* _Rows from a dataset_:
# # #
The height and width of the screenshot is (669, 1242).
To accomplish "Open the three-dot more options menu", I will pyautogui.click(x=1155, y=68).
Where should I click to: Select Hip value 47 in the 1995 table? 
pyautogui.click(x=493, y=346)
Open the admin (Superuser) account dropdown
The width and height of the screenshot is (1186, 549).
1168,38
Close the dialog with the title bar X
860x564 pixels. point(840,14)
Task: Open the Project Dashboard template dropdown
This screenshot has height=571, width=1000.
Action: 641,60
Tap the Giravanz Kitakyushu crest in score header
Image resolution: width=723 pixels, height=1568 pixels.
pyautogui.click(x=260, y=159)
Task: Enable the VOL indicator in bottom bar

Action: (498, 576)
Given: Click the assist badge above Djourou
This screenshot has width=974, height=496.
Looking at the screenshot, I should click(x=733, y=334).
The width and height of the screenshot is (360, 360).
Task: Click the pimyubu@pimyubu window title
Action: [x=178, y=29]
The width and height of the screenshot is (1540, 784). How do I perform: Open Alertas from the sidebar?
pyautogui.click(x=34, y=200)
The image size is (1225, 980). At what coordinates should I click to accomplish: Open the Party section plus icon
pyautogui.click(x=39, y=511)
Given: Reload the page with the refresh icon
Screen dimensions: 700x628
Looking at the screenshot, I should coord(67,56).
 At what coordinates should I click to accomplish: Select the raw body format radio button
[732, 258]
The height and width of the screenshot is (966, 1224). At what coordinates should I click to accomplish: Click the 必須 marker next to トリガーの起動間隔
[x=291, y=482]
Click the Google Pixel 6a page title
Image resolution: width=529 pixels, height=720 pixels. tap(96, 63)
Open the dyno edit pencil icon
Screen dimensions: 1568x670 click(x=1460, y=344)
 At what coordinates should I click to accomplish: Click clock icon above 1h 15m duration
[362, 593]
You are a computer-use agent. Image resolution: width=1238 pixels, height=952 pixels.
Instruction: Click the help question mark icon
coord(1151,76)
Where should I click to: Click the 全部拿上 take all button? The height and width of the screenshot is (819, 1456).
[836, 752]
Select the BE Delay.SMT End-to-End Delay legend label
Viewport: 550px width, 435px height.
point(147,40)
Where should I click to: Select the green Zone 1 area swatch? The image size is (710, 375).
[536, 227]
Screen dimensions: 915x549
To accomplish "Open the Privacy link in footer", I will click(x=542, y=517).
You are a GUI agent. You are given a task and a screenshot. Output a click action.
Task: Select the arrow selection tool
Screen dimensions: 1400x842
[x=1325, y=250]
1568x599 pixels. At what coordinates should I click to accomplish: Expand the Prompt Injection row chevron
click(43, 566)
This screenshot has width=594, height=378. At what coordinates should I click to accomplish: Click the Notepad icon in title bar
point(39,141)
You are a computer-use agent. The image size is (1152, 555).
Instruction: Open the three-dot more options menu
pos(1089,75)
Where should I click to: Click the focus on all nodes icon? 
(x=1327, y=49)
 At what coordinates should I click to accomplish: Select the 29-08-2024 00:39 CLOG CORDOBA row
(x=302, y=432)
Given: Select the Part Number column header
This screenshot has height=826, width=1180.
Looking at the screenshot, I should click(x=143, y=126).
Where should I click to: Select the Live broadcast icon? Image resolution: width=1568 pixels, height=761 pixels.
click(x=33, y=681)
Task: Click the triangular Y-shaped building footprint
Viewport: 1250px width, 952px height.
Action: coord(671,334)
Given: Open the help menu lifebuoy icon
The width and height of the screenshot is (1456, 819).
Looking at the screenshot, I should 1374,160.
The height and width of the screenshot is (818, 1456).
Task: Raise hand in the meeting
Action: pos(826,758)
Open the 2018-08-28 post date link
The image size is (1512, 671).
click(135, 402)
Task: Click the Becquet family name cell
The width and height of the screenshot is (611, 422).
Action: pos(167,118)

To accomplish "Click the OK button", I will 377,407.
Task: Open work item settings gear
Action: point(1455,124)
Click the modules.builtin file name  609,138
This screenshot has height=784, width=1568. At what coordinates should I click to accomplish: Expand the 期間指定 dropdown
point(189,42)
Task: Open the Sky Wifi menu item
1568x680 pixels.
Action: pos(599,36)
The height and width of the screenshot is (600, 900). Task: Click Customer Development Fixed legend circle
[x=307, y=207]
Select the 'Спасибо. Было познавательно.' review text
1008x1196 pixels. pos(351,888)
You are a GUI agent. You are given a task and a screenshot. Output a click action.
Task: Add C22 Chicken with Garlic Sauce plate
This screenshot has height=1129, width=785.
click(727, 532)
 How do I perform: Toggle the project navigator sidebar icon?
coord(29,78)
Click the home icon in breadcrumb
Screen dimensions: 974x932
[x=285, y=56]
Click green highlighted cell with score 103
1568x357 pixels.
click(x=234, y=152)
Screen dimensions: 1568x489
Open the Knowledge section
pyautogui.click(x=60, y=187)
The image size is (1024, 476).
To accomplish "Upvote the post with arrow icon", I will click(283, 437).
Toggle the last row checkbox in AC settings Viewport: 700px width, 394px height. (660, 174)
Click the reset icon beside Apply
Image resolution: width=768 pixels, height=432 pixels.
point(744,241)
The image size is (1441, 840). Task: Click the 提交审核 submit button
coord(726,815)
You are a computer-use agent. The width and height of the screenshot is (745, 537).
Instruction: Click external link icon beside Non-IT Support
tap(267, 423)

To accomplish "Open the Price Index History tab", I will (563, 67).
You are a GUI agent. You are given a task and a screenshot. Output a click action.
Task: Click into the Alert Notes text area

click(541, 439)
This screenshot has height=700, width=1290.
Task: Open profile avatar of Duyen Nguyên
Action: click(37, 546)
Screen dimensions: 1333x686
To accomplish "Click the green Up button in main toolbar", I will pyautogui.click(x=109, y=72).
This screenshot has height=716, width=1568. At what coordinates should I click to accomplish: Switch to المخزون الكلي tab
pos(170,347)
# # #
* _Problem statement_: Can you reproduce the lines starting at "The image size is (1225, 980)." and ending at "pos(1089,75)", swapping "Instruction" for "Directive" and leaving everything else unchanged?

* _Solution_:
The image size is (1225, 980). At what coordinates should I click to accomplish: Open the Party section plus icon
pyautogui.click(x=39, y=511)
Given: Reload the page with the refresh icon
Screen dimensions: 700x628
Looking at the screenshot, I should coord(67,56).
 At what coordinates should I click to accomplish: Select the raw body format radio button
[732, 258]
The height and width of the screenshot is (966, 1224). At what coordinates should I click to accomplish: Click the 必須 marker next to トリガーの起動間隔
[x=291, y=482]
Click the Google Pixel 6a page title
Image resolution: width=529 pixels, height=720 pixels. tap(96, 63)
Open the dyno edit pencil icon
Screen dimensions: 1568x670 click(x=1460, y=344)
 At what coordinates should I click to accomplish: Click clock icon above 1h 15m duration
[362, 593]
You are a computer-use agent. Image resolution: width=1238 pixels, height=952 pixels.
Directive: Click the help question mark icon
coord(1151,76)
Where should I click to: Click the 全部拿上 take all button? The height and width of the screenshot is (819, 1456).
[836, 752]
Select the BE Delay.SMT End-to-End Delay legend label
Viewport: 550px width, 435px height.
point(147,40)
Where should I click to: Select the green Zone 1 area swatch? The image size is (710, 375).
[536, 227]
Screen dimensions: 915x549
To accomplish "Open the Privacy link in footer", I will click(x=542, y=517).
You are a GUI agent. You are given a task and a screenshot. Output a click action.
Task: Select the arrow selection tool
Screen dimensions: 1400x842
[x=1325, y=250]
1568x599 pixels. At what coordinates should I click to accomplish: Expand the Prompt Injection row chevron
click(43, 566)
This screenshot has width=594, height=378. At what coordinates should I click to accomplish: Click the Notepad icon in title bar
point(39,141)
You are a computer-use agent. The image size is (1152, 555).
Directive: Open the three-dot more options menu
pos(1089,75)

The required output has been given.